Apple is considering adding new colors to its MacBook Neo lineup as a way to cushion customers against a possible price increase, according to Taiwan-based tech columnist and former Bloomberg reporter Tim Culpan.

Writing in his latest Culpium newsletter, Culpan says that the runaway success of the entry-level laptop has left Apple paying more for the components inside it. As a result, he says new finishes are one option being weighed by Apple to keep enthusiasm high if those costs end up getting passed on to buyers. Starting at $599, the Neo is currently sold in Citrus, Blush, Indigo, and Silver.
Apple does not appear to have settled on which colors might join the lineup, and the report does not name any specific shades the company may be considering.
The pricing pressure is said to stem from Apple's decision to dramatically scale up production. After Neo demand outstripped initial expectations, Apple has reportedly asked suppliers to prepare capacity for 10 million units of the debut model, up from an earlier target of 5 to 6 million.
Shipping estimates on Apple's website currently sit at two to three weeks across the lineup in the U.S. and many other countries, with Quanta and Foxconn said to be racing to fill orders from factories in Vietnam and China.
However, meeting the doubled production target requires a fresh batch of A18 Pro chips from TSMC. The Neo uses the same system-on-chip as the iPhone 16 Pro, and Apple quickly exhausted its existing inventory filling early orders.

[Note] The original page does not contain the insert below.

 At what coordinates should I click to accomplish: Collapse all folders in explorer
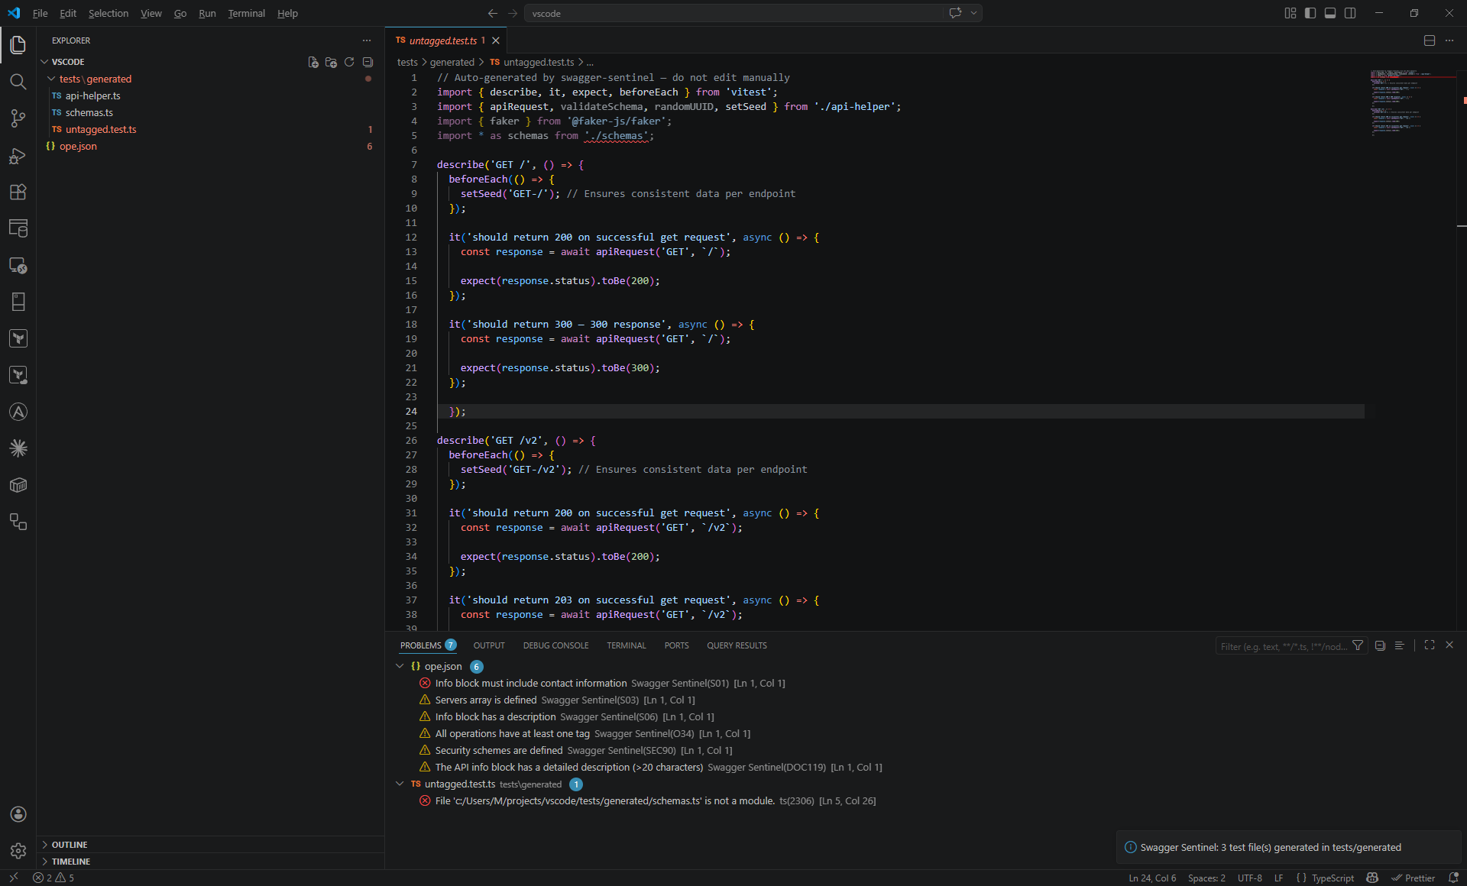[x=368, y=62]
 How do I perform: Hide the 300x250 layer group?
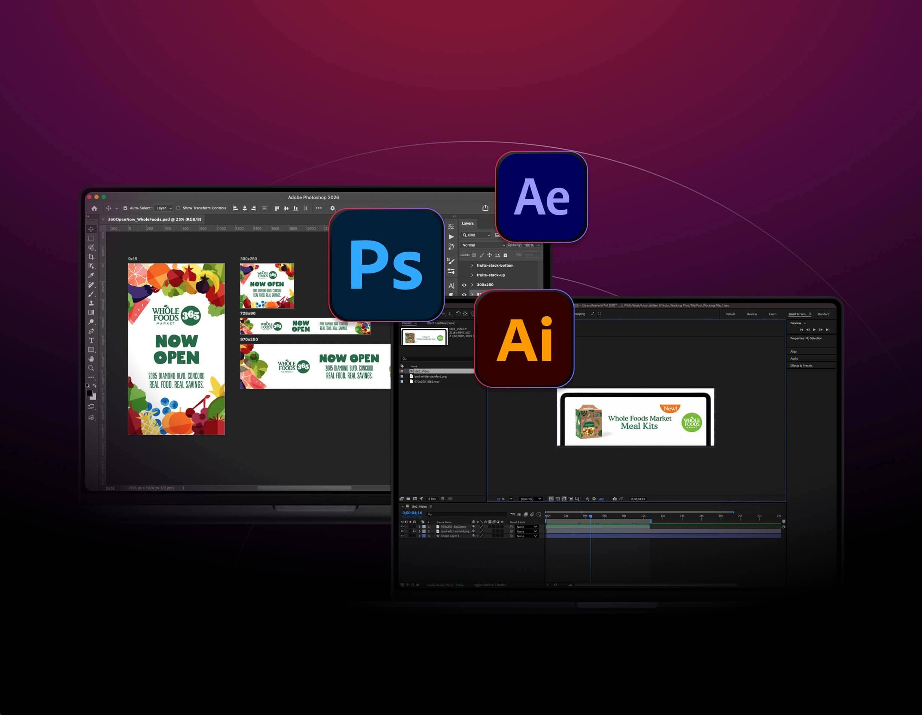click(x=464, y=285)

The original run was made on TSMC's N3E process at least two years ago, and it is believed that TSMC has no spare 3nm capacity to allocate, as AI customers are sucking up much of the available output.

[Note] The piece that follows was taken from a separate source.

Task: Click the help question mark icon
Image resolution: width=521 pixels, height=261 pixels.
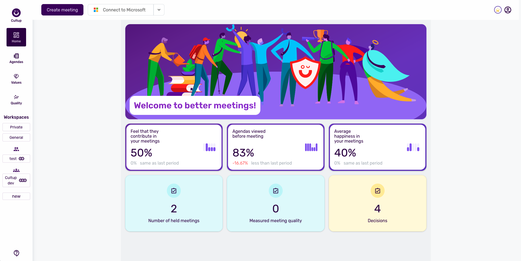Action: point(16,253)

What's worse for Apple is that the first batch of A18 Pro chips were "binned" versions with minor defects that, rather than scrapping, were repurposed for the Neo by switching off one of the six GPU cores.
That means a new production run will result in top-tier chips rather than defective ones, which means a higher per-unit cost that Apple will have to pay even before TSMC adds a premium for expedited production.
DRAM prices have also climbed sharply since the Neo first went on sale—again driven by AI data center build-out—which has pushed the laptop's bill of materials higher still.
Culpan reports that Apple has not ruled out raising the Neo's price as a response.